With the mother revealed at the end of last season, it was hard to feel like there were many surprises left. Sure, we might not know when or where Ted and The Mother will meet, but we already know that it’s going to be her, and since we know they’re going to have a happy ending, we’re not left with much else to wonder about. And since we now know that any interaction Ted has with a woman who isn’t the mother is essentially fruitless, our attention is diverted away from him and onto the real stars of this season – Barney and Robin.

With Barney’s and Robin’s relationship, there is still some room for surprise. We know that at some point at least one of them will try to ditch the wedding, as foreshadowed in the previous season. We know that Barney and Robin have struggled through some immense relationship issues, ones they’ve worked over and over almost to the point of tedium. But those problems are still lingering, to an extent, in the back of their minds – and of course in ours, too. I, at least, desperately want the two of them to get married, and the nagging fear that they might break it off at the last minute has been at the back of my mind every episode this season.

That’s why, somewhere deep down during this episode, I was actually afraid that Barney had misconstrued the situation and there really was no surprise twist rehearsal dinner at the laser tag place. I suspected there must be a twist; after all, the hints were all there – the sign in the background at the laser tag storefront that read “ice store 6 miles” and pointed in the opposite direction, the elaborate build-up, the fact that the laser tag people handcuffed Barney to a pole rather than calling in the authorities – it all pointed to a ruse. (Though I thought it was Robin playing a trick, not Barney.)

Still, there was a part of me that believed that this might be Barney’s big moment to screw everything up. After all the work he put into making Robin and us as viewers believe he was ready for marriage, I truly thought it was all going to be reversed with his selfish insistence on crazy fantasy and childish imagination.

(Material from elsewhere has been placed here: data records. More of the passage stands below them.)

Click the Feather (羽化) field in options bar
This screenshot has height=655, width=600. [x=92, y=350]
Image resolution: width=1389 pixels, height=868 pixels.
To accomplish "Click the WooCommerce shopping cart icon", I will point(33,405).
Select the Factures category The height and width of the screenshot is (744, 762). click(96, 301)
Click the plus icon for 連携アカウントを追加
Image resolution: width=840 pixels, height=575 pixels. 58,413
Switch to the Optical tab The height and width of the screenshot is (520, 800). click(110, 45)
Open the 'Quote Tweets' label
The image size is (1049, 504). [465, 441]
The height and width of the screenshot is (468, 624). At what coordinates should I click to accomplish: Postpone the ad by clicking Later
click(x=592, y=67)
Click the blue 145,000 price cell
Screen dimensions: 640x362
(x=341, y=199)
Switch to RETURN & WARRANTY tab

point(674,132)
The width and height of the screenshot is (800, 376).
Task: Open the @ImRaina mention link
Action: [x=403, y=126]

And when he started reciting all of those conspiracy theories about how rehearsal and laser tag have the same number of letters (they don’t) and how rehearsal dinner has letters that, when rearranged, help to spell, “’Get ready barney for the biggest surprise of your life you handsome son of a…’ and then not enough letters for bitch but good try Robin,” I thought it was the end for them.

But then Barney pushed the button. And boy, was it cornier than I could ever imagine. The sentiment was there – Barney bringing Canada to Robin – and the revival of great Canadian icons such as Alan Thicke, the doctor who discovered insulin, the guy who invented the paint roller and the girl who he thinks worked for the company that probably created Wonderbra. But the four walls that lifted out of nowhere to reveal the ice skating rink? How did that even happen? How did Robin get into that room without walking across a patch of ice?

Still, this level of grandiosity is exactly what we’d expect from Barney, who would never only go halfway, and deception that big could only merit a surprise of equal caliber. It’s exactly why we love Barney, and why this entire episode worked so well – even when you expect the unexpected, he, and the show, will take you by surprise.

Tidbits:

  • Some of Barney’s many failed ideas: Gluten-free edible undies, inflatable sex toy life raft, that time he ran for mayor…
  • The Canada jokes were all great: “Canada? Are you registered at Tim Hortons?” and “If it’s Canada, just say the word. Then say it again in French.”
  • And of course, the gag of the couple who got married, had a kid, sent him to college and got old behind them as they told their many Canada jokes was a great gag.
  • Barney’s says his bachelor party even “included an appearance by my favorite actor, non-porn category.”
  • Brilliant delivery by Ted, talking about Barney’s failed prank on Robin, as he sits in McClarens in a full Liberace outfit: “What a freakin’ weirdo.”
  • “Well dog my cats, what are the chances?”